A possible structure in which all this information can be stored and
retrieved is sketched below:

| program:
|    version
|    source files (list of)
|    packages (list of)
|    procedures (list of)
|    command-line arguments:
|       description of each option and the values (if any)
|       associated with it
|       description of other arguments (such as file names)
| source files:
|    packages (list of)
|    procedures (list of)
| packages:
|    package A:
|       description
|       version
|       requirements
|          Tcl-version
|          packages that are required
|       local and global variables:
|          variable D:
|             used by which procedures?
|          variable E:
|             used by which procedures?
|          ...
|       procedures:
|          procedure F:
|             description
|             exported or not
|             arguments:
|                argument G:
|                   description
|                argument H:
|                   description
|                ...
|             result:
|                description
|          procedure I:
|             ...

Except for the descriptions, all these items can - at least in principle
be extracted automatically.
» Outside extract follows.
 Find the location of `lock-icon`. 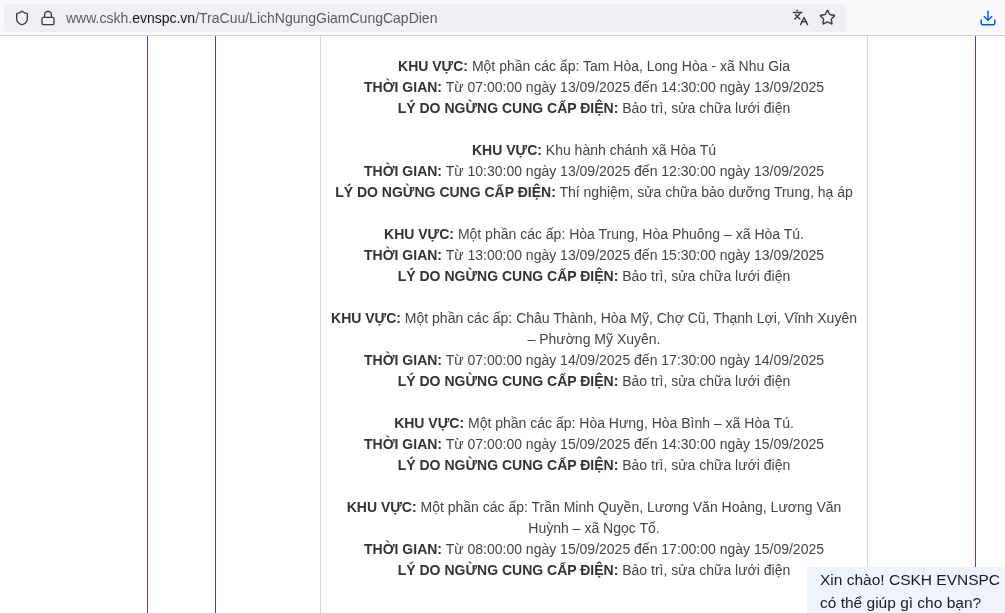

lock-icon is located at coordinates (48, 18).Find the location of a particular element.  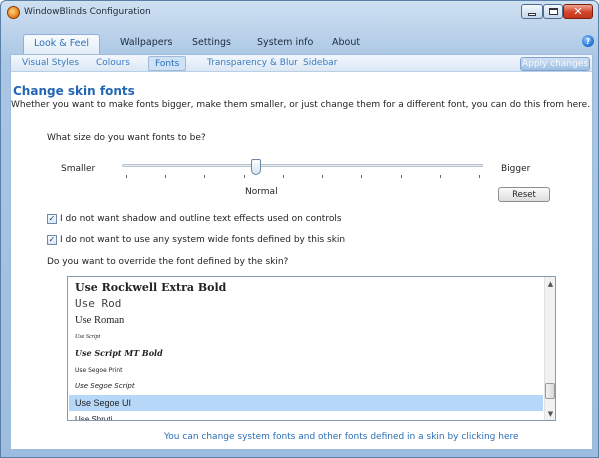

close-icon: ✕ is located at coordinates (578, 12).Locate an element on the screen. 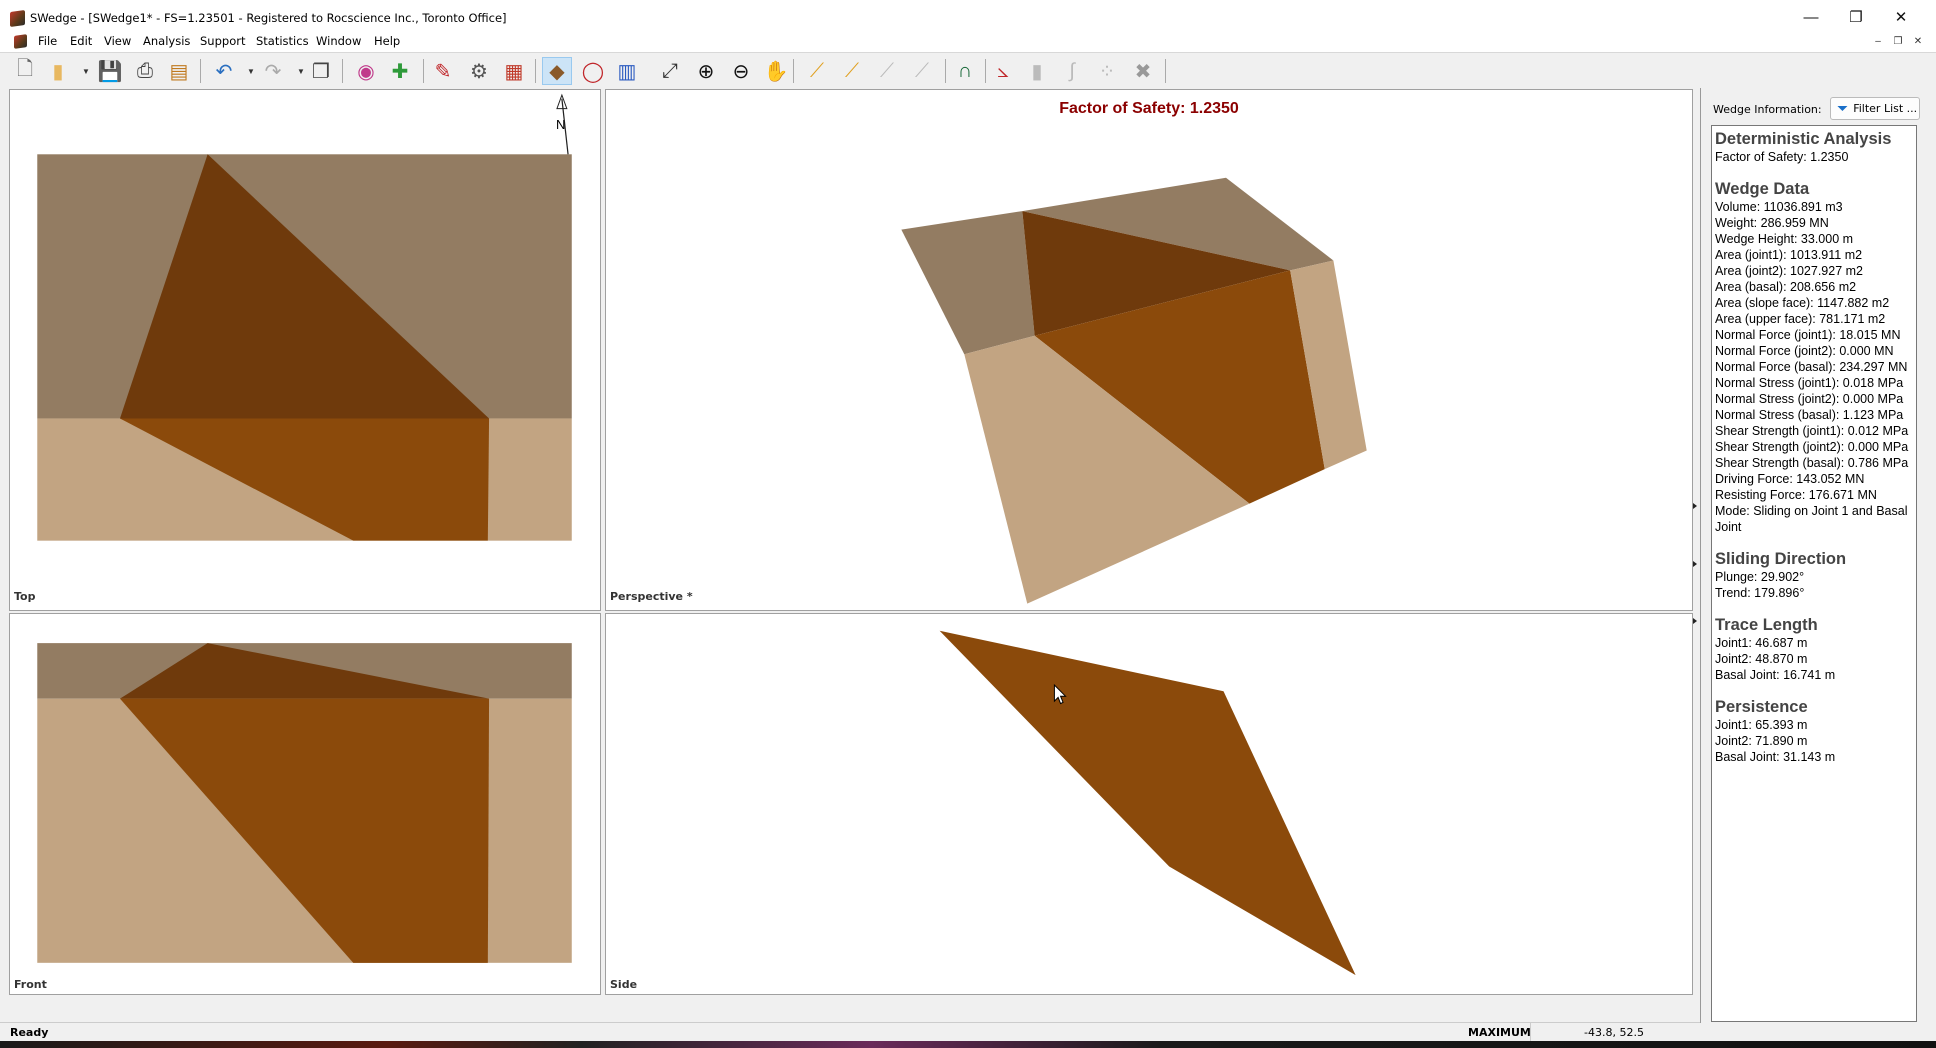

So, even though the programmer has been too
lazy to describe his/her procedures in detail, some information can be
retrieved about the use of global data for instance and the complexity
of the argument lists.

Note that as far as the three methods of organisation is concerned,
there is no attempt to define a practical relationship between them.

To refer to the example above:

| procedure: pkg_compareExtension
|    description:
|       "Used internally by pkg_mkIndex to compare the extension of a file to
|       a given extension. On Windows, it uses a case-insensitive comparison
|       because the file system can be file insensitive."
|    arguments:
|       argument fileName:
|          description:
|             "name of a file whose extension is compared"
|       argument ext:
|          description:
|             "(optional) The extension to compare against; you must
|             provide the starting dot.
|             Defaults to [info sharedlibextension]"
|    result:
|       description:
|          "Returns 1 if the extension matches, 0 otherwise"

By adopting a tree structure to represent the information extracted from
the source code, one can be as flexible as probably needed. For instance,
suppose one would like to extract certain metrics, like the number of
lines or the cyclometric complexity. This could then be an additional
node in the subtree for the command procedure, besides the list of arguments,
the result and the description.

~ Copyright

This document is placed in the public domain.